Malgré tout, seule la SARL LES COMPAGNONS est concernée par le contrat de M. X.
Je vous communique les extraits Kbis correspondant. ».
Bien que cette note, ainsi que les extraits Kbis des sociétés CRIT INTERIM et LES COMPAGNONS aient été communiqués à l’ensemble des parties, la Cour relève qu’elles n’ont pu s’expliquer sur la distinction et de fait la mise en cause des sociétés CRIT INTERIM et LES
COMPAGNONS.
Par ailleurs, à l’audience du 14 février 2018, la Cour a constaté que la CPAM de Bayonne n’avait pas notifié les conclusions qu’elle avait transmises au greffe de la chambre sociale sous la date du 2 janvier 2018, aux autres parties intimées.
Au vu des développements précédents, il y a donc lieu en application de l’article 16 du code de procédure civile, d’ordonner la réouverture des débats afin d’une part, de permettre aux parties de s’expliquer sur la mise en cause de la société CRIT INTERIM et de la SARL LES COMPAGNONS et d’autre part, de permettre à la CPAM de Bayonne de régulièrement communiquer ses écritures.

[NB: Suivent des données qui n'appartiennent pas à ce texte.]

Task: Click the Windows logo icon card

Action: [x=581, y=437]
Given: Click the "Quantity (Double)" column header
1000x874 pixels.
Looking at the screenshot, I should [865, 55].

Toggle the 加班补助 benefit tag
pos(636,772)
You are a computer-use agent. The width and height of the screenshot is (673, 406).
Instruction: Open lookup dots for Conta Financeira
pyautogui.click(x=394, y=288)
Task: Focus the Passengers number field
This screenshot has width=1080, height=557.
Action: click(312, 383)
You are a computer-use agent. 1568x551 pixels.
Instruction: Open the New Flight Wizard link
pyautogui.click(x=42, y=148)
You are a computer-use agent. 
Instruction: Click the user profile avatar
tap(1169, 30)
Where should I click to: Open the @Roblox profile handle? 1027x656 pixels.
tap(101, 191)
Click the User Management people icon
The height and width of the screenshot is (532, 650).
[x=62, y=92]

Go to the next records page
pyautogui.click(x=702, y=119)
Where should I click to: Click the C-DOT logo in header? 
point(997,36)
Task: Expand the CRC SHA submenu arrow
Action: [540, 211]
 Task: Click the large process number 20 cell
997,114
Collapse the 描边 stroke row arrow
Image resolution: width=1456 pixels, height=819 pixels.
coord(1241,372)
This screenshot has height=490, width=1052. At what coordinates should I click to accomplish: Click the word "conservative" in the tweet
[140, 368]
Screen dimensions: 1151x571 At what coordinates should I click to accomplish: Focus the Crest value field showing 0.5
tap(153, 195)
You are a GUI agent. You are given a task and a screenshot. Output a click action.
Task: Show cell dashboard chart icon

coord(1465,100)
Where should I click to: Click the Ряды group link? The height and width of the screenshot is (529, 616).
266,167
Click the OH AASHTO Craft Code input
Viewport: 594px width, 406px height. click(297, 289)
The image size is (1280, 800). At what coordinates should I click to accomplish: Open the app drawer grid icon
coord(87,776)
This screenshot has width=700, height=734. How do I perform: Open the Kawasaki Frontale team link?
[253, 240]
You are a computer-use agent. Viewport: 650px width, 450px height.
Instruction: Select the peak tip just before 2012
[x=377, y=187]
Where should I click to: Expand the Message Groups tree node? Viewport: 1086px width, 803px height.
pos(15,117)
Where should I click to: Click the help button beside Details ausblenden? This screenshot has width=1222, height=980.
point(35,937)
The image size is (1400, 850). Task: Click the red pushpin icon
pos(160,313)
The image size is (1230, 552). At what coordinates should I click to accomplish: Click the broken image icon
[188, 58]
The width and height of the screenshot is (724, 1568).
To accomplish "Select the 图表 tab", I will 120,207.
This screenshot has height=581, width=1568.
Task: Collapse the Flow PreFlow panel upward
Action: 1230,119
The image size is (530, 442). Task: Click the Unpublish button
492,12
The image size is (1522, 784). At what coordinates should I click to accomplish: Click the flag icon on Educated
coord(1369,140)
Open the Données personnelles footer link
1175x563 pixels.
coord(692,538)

Dans l’attente, les droits et moyens sur le fond sont réservés.
PAR CES MOTIFS
La cour, statuant publiquement, contradictoirement, en dernier ressort et par arrêt mis à disposition au greffe,
ORDONNE la réouverture des débats et invite notamment les parties à s’expliquer sur la mise en cause des sociétés CRIT INTERIM et LES COMPAGNONS ;
CONSTATE qu’à la date de l’audience du 14 février 2018, la CPAM de Bayonne n’avait pas notifié ses conclusions aux sociétés CRIT INTERIM, LES COMPAGNONS, DARRIEUMERLOU et à l’assurance Y D’OC ;
INVITE la CPAM de Bayonne à procéder à une telle notification ;
RENVOIE l’affaire et les parties à l’audience de la Chambre Sociale de la Cour d’Appel de Pau du lundi 5 novembre 2018 à 14 heures 10 ;
DIT que le présent arrêt vaut convocation des parties à se présenter à l’audience précitée.
Arrêt signé par Madame THEATE, Présidente, et par Madame HAUGUEL, greffière, à laquelle la minute de la décision a été remise par le magistrat signataire.